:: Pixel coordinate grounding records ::

---

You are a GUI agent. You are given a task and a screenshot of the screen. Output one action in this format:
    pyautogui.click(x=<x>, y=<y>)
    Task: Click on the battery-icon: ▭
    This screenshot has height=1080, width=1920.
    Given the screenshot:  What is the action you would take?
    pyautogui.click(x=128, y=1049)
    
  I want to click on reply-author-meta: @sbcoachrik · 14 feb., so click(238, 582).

---

:: What needs to be done ::
Render every line of the records above as a JSON list of strings, one string per line, leaving out blank lines.

:: The completed task ::
[
  "You are a GUI agent. You are given a task and a screenshot of the screen. Output one action in this format:",
  "    pyautogui.click(x=<x>, y=<y>)",
  "    Task: Click on the battery-icon: ▭",
  "    This screenshot has height=1080, width=1920.",
  "    Given the screenshot:  What is the action you would take?",
  "    pyautogui.click(x=128, y=1049)",
  "  I want to click on reply-author-meta: @sbcoachrik · 14 feb., so click(238, 582)."
]